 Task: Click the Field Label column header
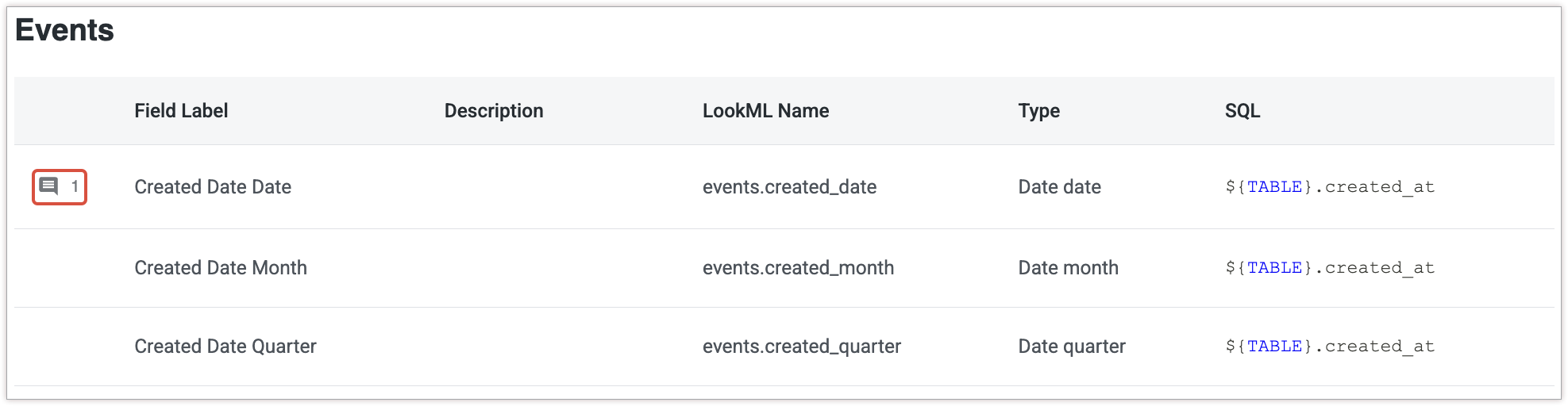181,111
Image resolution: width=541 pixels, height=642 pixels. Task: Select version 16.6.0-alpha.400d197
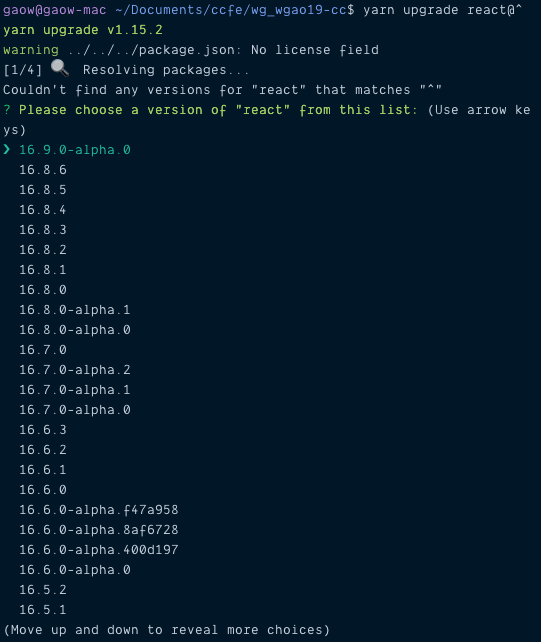click(99, 549)
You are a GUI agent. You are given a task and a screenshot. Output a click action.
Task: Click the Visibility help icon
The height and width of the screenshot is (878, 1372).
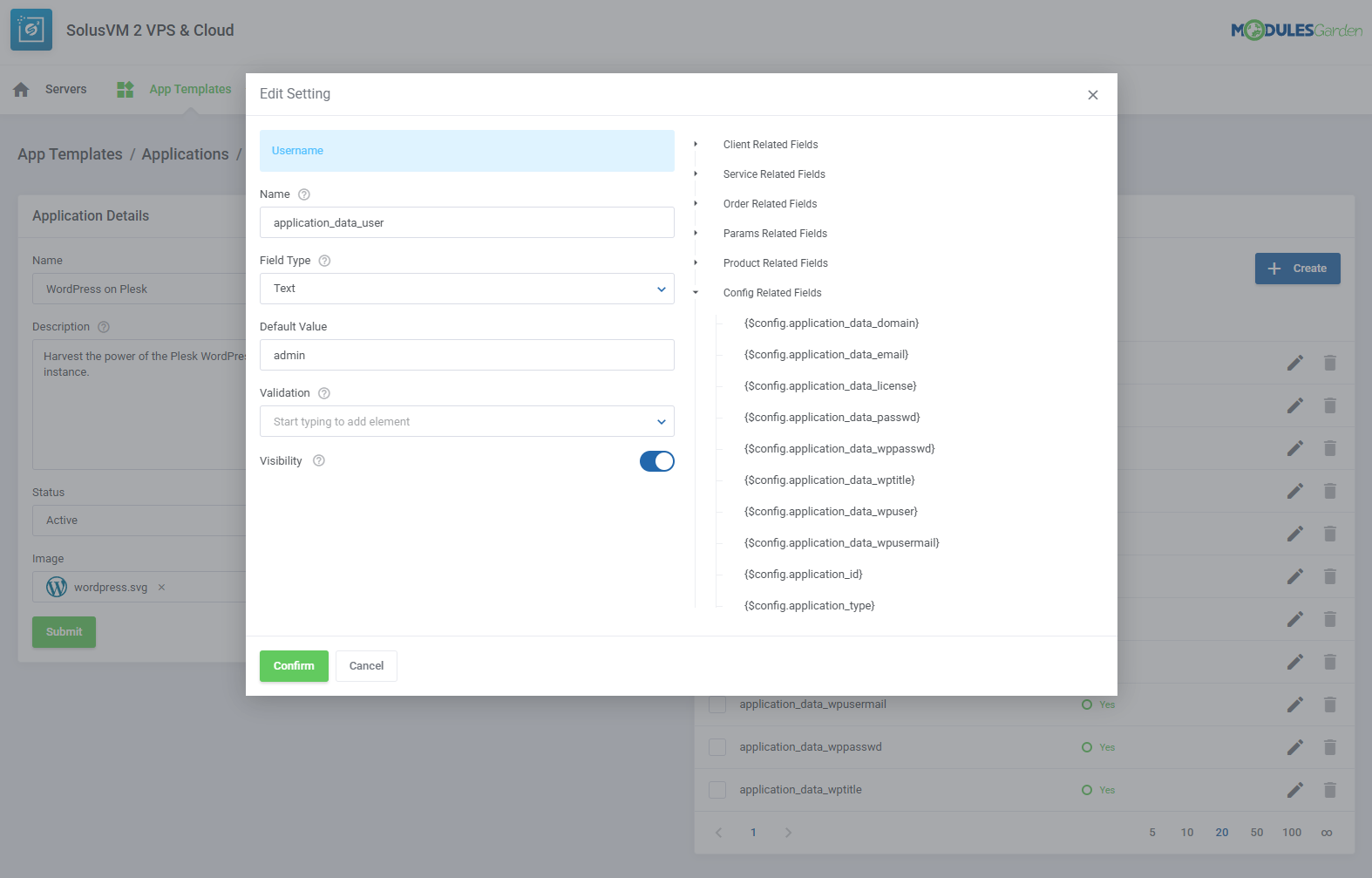click(318, 461)

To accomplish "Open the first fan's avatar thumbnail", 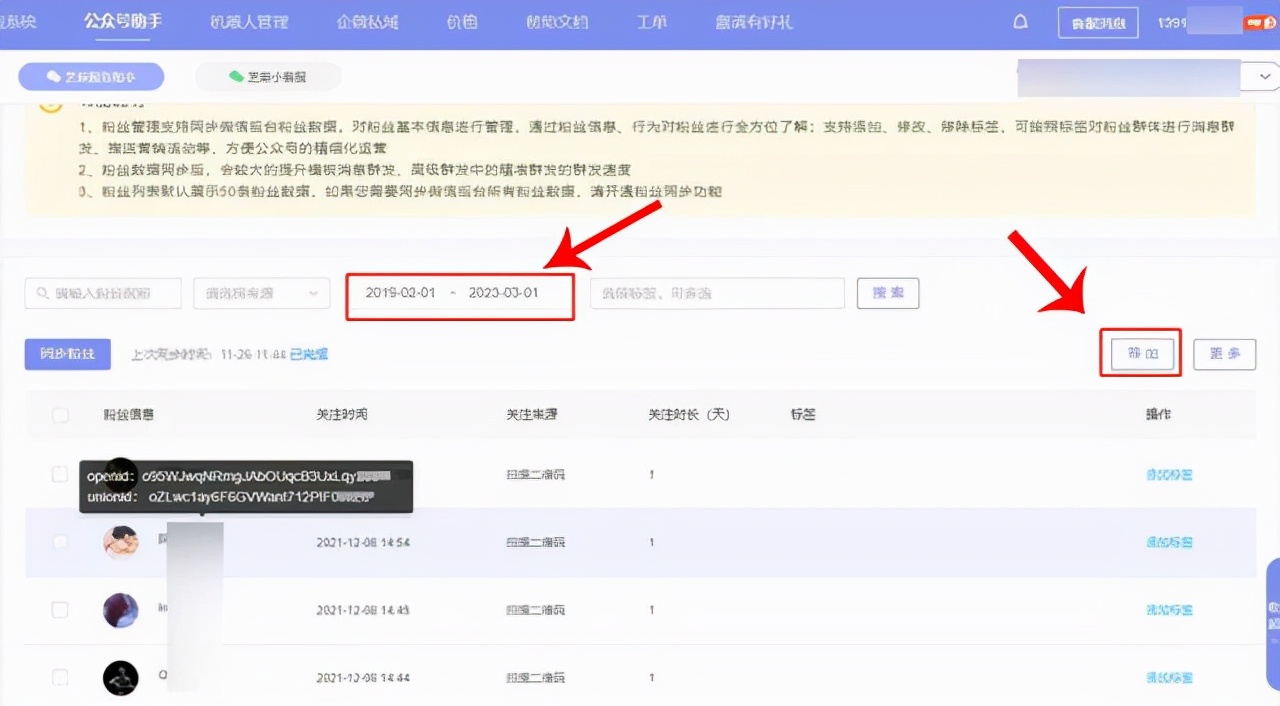I will click(121, 474).
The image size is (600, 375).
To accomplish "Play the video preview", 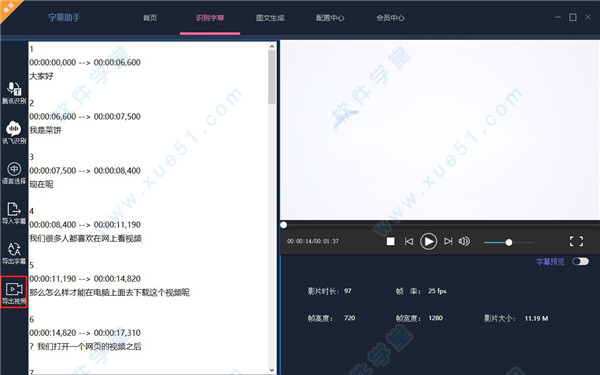I will [x=429, y=241].
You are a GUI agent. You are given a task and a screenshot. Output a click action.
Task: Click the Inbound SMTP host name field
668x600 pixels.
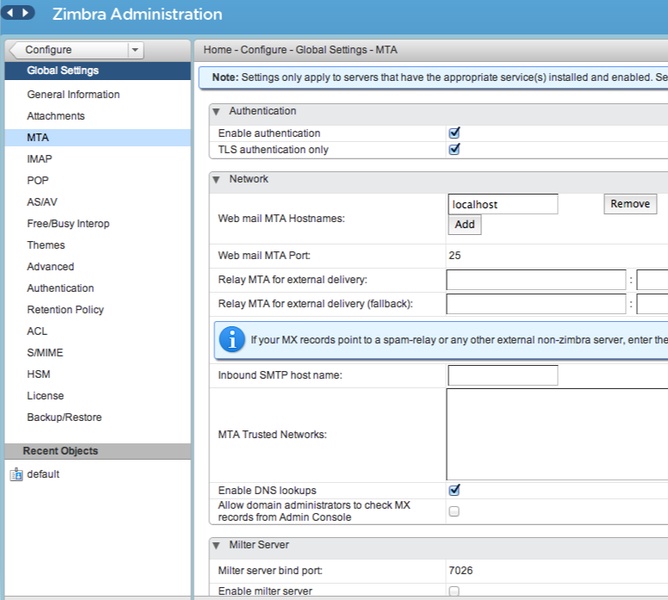(x=502, y=376)
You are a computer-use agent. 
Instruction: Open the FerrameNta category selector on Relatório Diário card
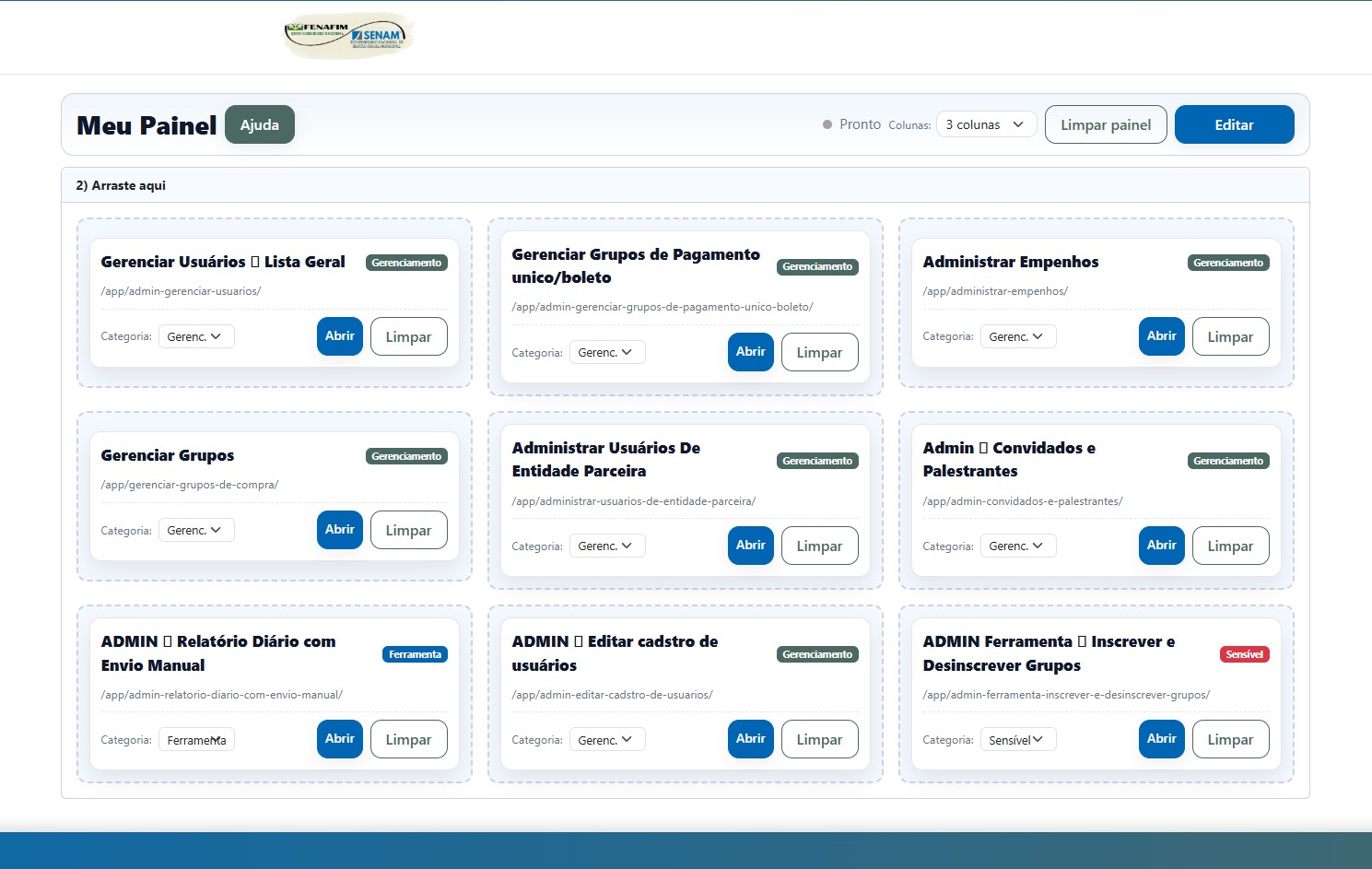[196, 739]
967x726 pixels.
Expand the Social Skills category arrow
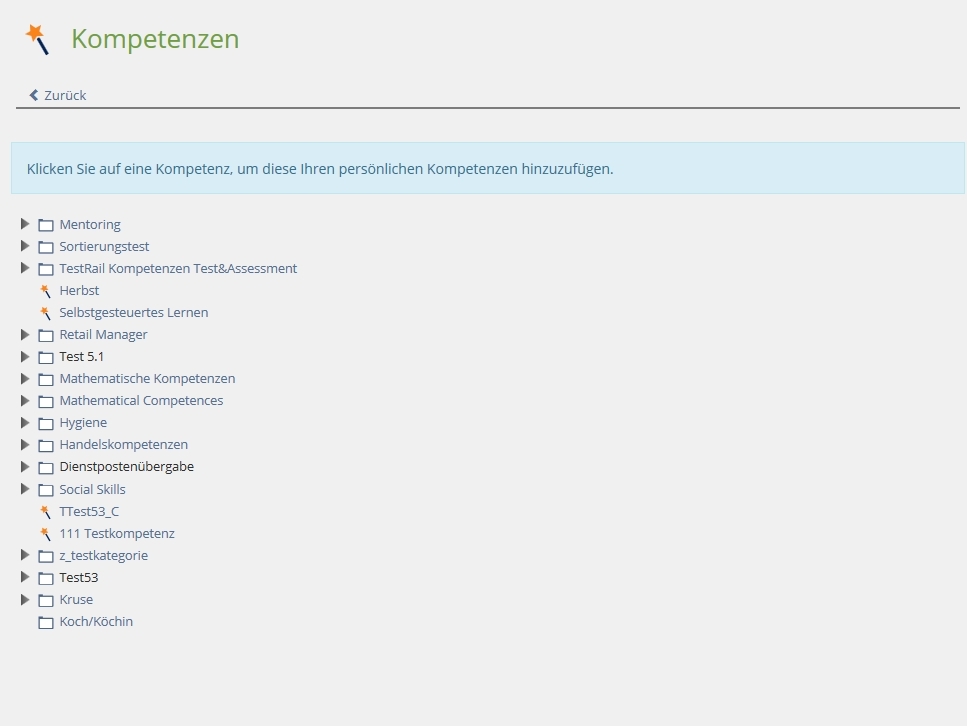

▶ [Work instruction] Skip all pictures. Copy exactly the lines from the one containing "Task: Click the Inbound SMTP host name field" through the end of the records, both ends included.

▶ [Your solution]
Task: Click the Inbound SMTP host name field
668x600 pixels.
(x=502, y=376)
You are a computer-use agent. 
Instruction: Open the FerrameNta category selector on Relatório Diário card
[196, 739]
967x726 pixels.
Expand the Social Skills category arrow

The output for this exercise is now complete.